DATA TO USE =>
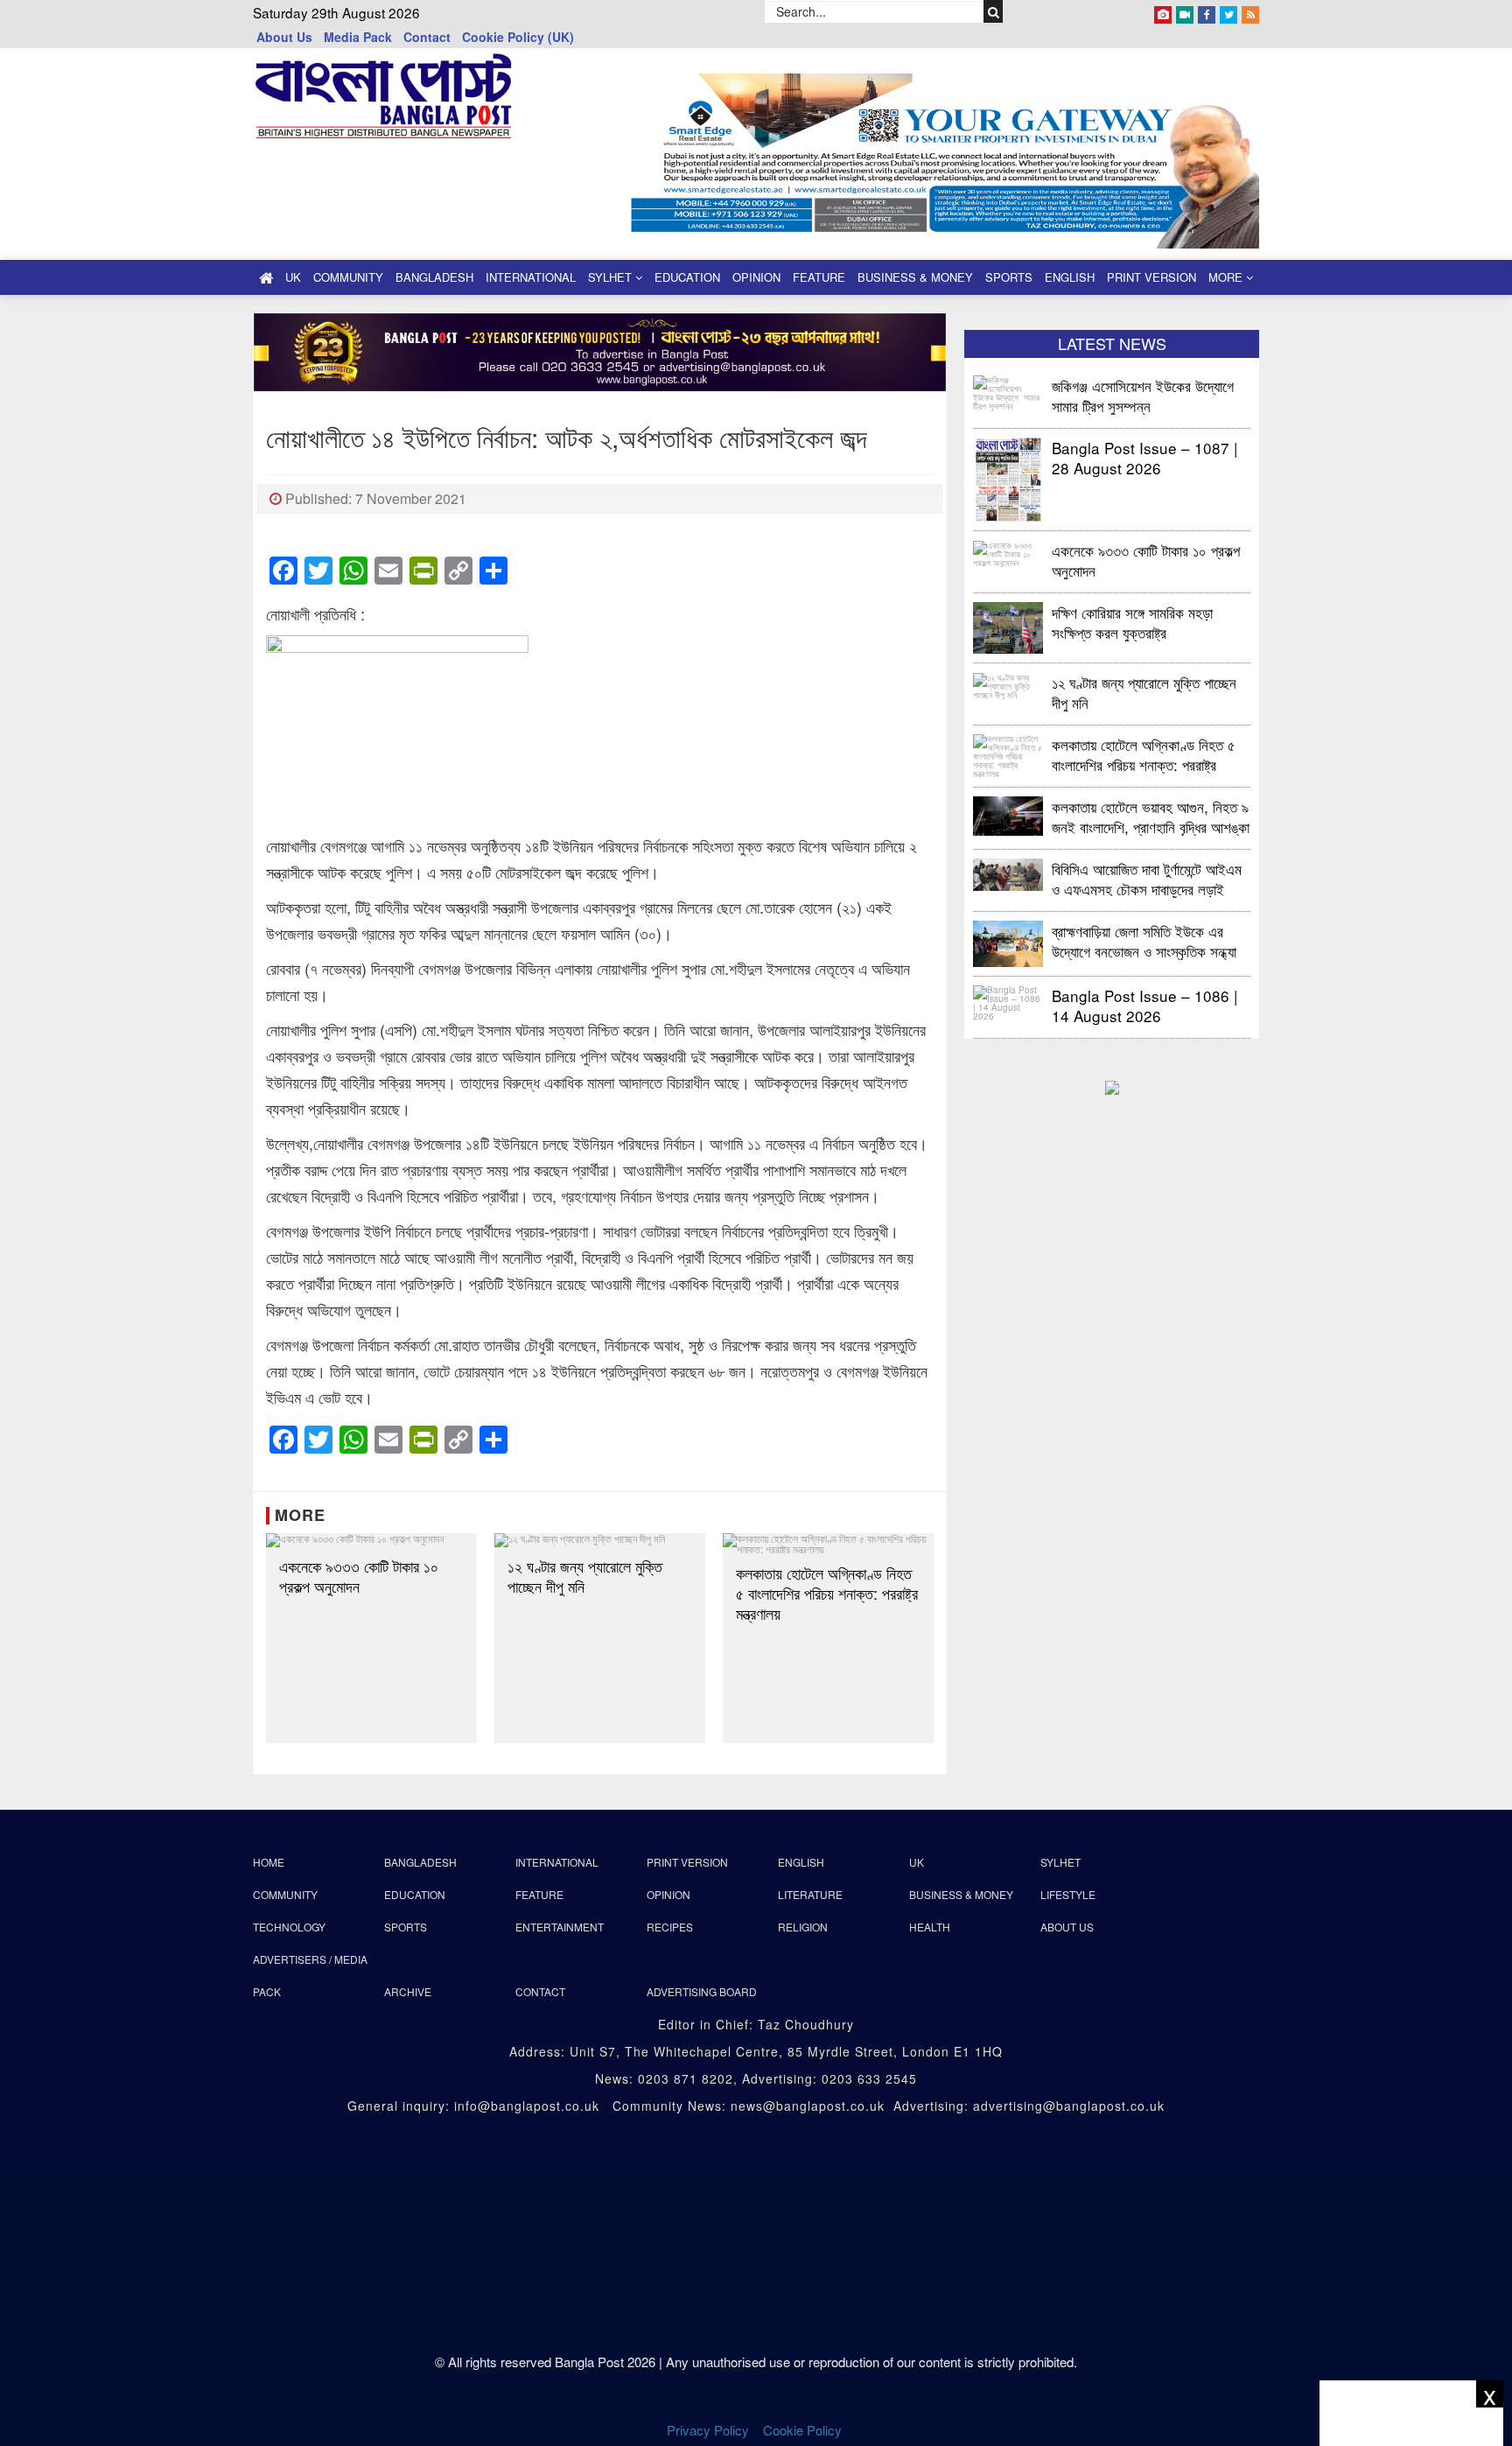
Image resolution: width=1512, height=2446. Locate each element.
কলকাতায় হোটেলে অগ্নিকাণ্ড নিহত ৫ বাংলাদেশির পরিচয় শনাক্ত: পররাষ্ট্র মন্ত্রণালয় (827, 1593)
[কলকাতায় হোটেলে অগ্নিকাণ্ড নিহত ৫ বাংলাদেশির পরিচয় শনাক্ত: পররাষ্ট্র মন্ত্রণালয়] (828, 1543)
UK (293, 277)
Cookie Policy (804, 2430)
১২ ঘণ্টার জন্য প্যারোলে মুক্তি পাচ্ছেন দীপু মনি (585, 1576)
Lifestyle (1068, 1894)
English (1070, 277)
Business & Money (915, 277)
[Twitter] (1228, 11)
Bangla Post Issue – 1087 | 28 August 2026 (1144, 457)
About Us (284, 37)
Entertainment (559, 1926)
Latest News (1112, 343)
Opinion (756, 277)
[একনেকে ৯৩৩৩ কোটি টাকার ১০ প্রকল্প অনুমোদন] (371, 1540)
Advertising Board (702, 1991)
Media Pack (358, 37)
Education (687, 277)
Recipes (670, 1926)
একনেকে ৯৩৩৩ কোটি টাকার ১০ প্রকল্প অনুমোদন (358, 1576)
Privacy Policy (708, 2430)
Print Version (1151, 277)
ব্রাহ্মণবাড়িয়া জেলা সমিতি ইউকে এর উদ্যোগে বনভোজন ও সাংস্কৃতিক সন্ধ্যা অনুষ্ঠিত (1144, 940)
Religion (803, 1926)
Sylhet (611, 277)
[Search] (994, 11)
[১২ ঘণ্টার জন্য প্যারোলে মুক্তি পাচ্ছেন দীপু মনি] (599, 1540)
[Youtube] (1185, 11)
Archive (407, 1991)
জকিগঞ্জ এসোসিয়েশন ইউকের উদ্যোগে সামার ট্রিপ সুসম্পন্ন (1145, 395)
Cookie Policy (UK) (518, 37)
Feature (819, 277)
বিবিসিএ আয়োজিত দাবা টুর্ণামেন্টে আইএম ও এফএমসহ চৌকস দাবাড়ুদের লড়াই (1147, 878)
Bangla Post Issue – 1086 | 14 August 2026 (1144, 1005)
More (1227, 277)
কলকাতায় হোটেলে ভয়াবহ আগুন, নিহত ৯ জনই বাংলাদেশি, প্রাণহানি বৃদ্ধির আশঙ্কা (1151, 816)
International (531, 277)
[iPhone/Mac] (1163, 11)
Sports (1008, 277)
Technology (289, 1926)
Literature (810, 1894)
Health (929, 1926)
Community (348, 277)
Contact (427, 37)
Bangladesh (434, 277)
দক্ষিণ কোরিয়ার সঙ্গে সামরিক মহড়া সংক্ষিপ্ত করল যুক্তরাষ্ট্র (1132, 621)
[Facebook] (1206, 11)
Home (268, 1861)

WHAT IS BEING ASKED =>
What you return must be the line that contains "Print Version (1151, 277)" followed by every remaining line of the material, all exactly as written and nothing more.

OUTPUT FOR THIS EXERCISE =>
Print Version (1151, 277)
ব্রাহ্মণবাড়িয়া জেলা সমিতি ইউকে এর উদ্যোগে বনভোজন ও সাংস্কৃতিক সন্ধ্যা অনুষ্ঠিত (1144, 940)
Religion (803, 1926)
Sylhet (611, 277)
[Search] (994, 11)
[১২ ঘণ্টার জন্য প্যারোলে মুক্তি পাচ্ছেন দীপু মনি] (599, 1540)
[Youtube] (1185, 11)
Archive (407, 1991)
জকিগঞ্জ এসোসিয়েশন ইউকের উদ্যোগে সামার ট্রিপ সুসম্পন্ন (1145, 395)
Cookie Policy (UK) (518, 37)
Feature (819, 277)
বিবিসিএ আয়োজিত দাবা টুর্ণামেন্টে আইএম ও এফএমসহ চৌকস দাবাড়ুদের লড়াই (1147, 878)
Bangla Post Issue – 1086 | 14 August 2026 (1144, 1005)
More (1227, 277)
কলকাতায় হোটেলে ভয়াবহ আগুন, নিহত ৯ জনই বাংলাদেশি, প্রাণহানি বৃদ্ধির আশঙ্কা (1151, 816)
International (531, 277)
[iPhone/Mac] (1163, 11)
Sports (1008, 277)
Technology (289, 1926)
Literature (810, 1894)
Health (929, 1926)
Community (348, 277)
Contact (427, 37)
Bangladesh (434, 277)
দক্ষিণ কোরিয়ার সঙ্গে সামরিক মহড়া সংক্ষিপ্ত করল যুক্তরাষ্ট্র (1132, 621)
[Facebook] (1206, 11)
Home (268, 1861)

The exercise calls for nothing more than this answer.